::: RECORDS SUPPLIED

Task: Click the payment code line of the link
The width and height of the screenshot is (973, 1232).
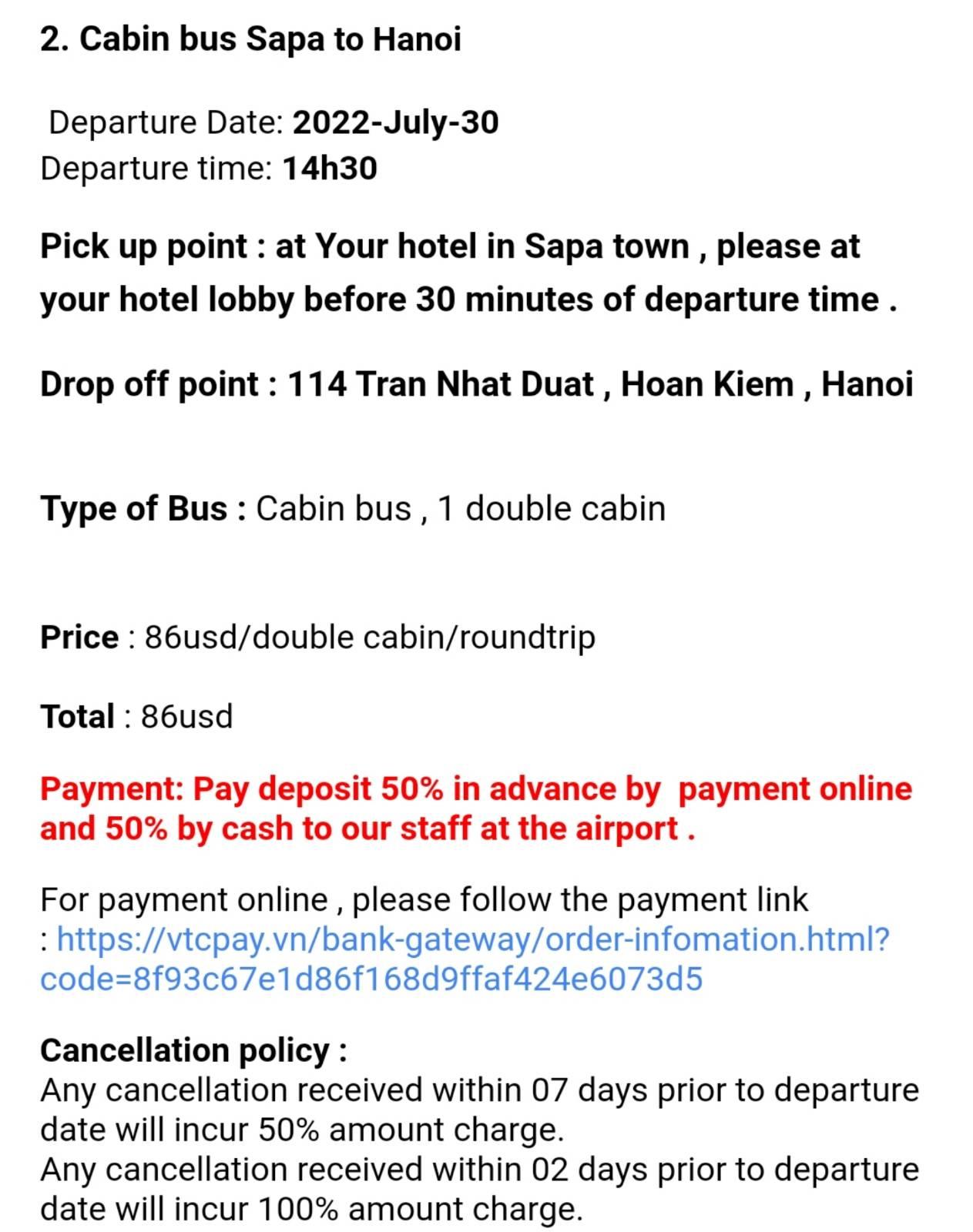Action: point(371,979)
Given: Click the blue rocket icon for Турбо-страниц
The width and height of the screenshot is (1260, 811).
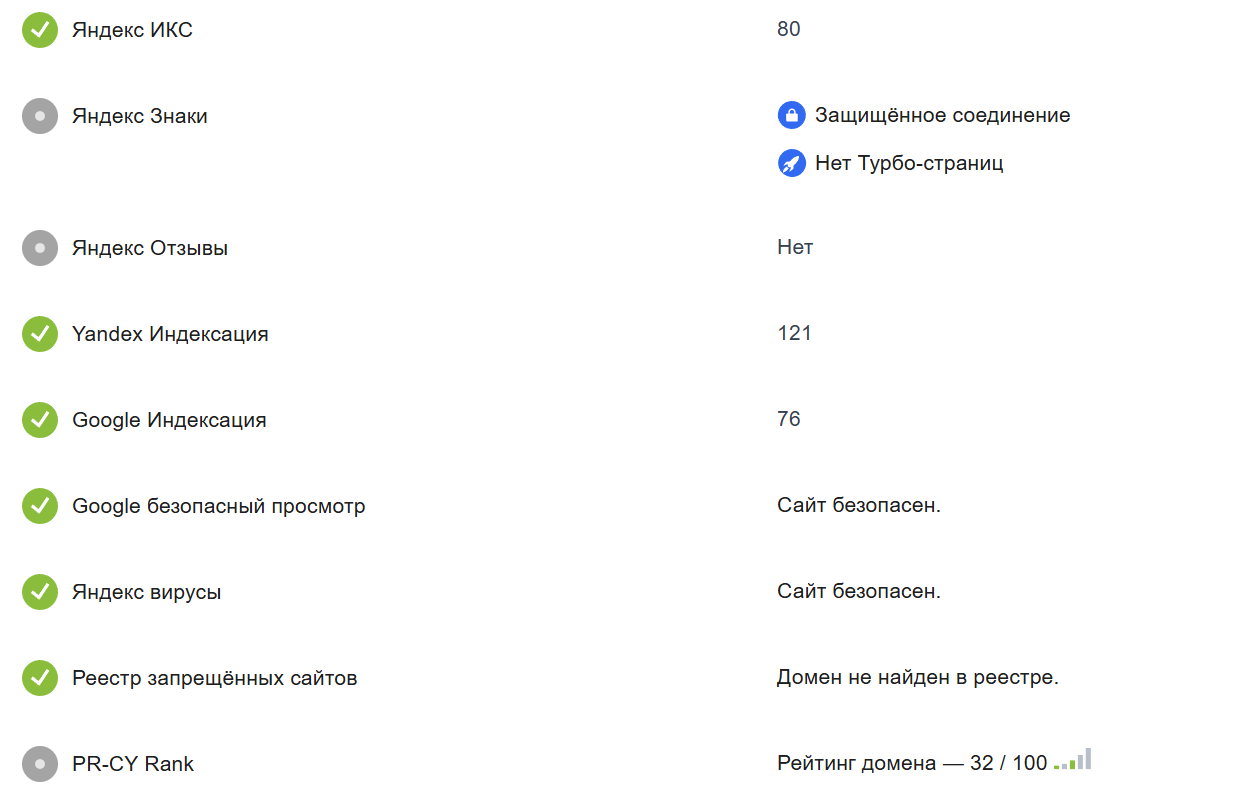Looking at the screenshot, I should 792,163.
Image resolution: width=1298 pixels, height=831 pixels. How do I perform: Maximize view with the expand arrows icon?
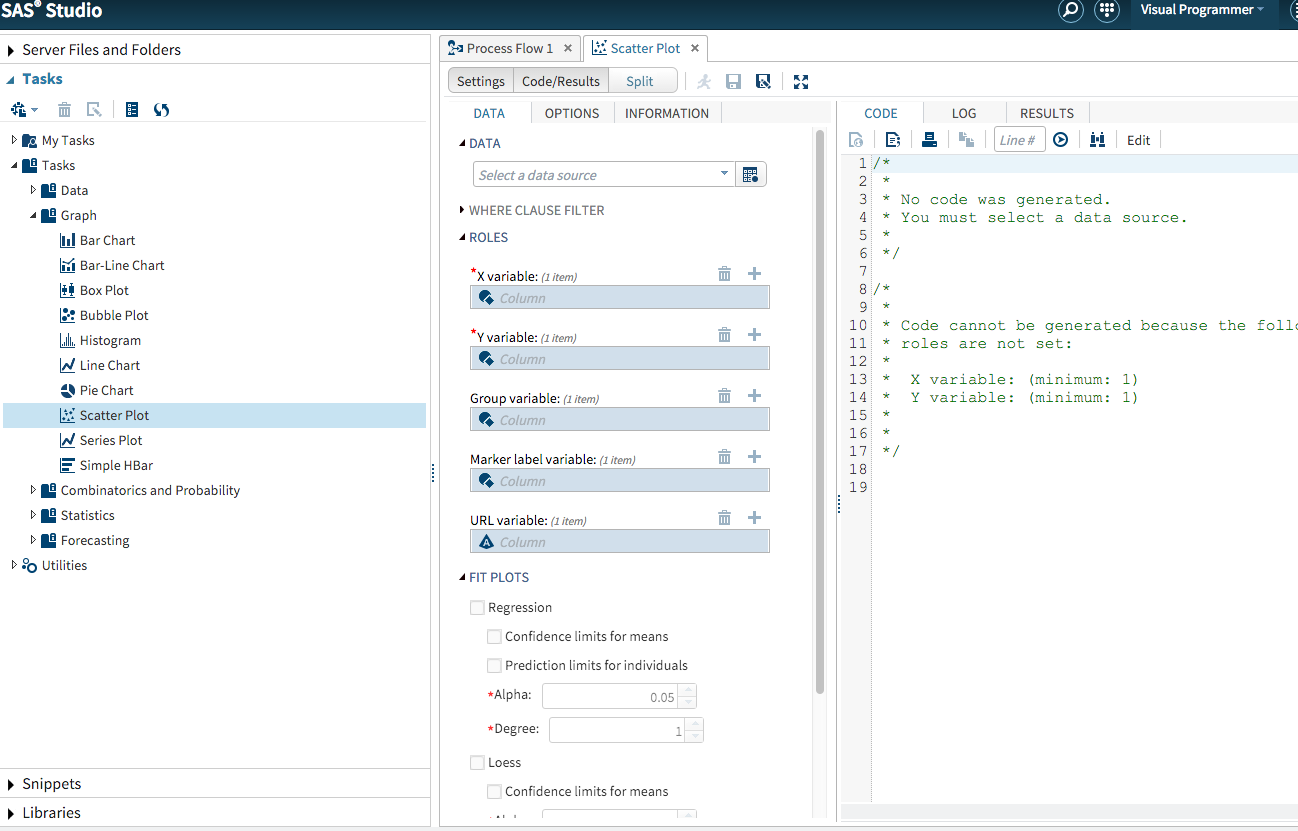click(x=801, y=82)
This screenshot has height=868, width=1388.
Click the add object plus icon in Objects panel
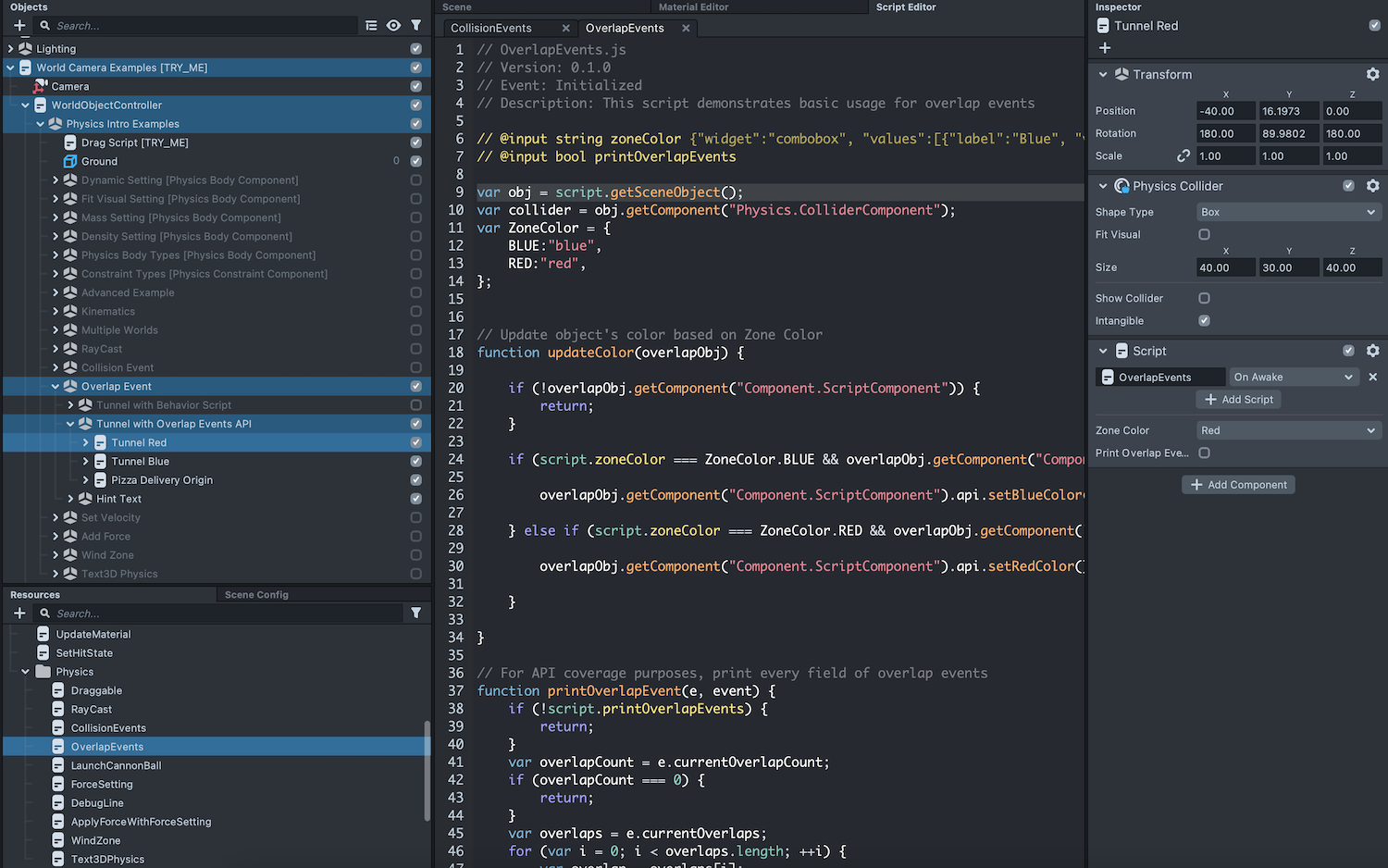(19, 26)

::::::

■ YOUR OBJECTIVE
Pictures stay out; reproduce exactly the lines from the one containing "Image resolution: width=1298" through the end of the data.

■ TASK RESPONSE
Image resolution: width=1298 pixels, height=831 pixels. How do I perform: Maximize view with the expand arrows icon?
click(x=801, y=82)
This screenshot has height=868, width=1388.
Click the add object plus icon in Objects panel
(19, 26)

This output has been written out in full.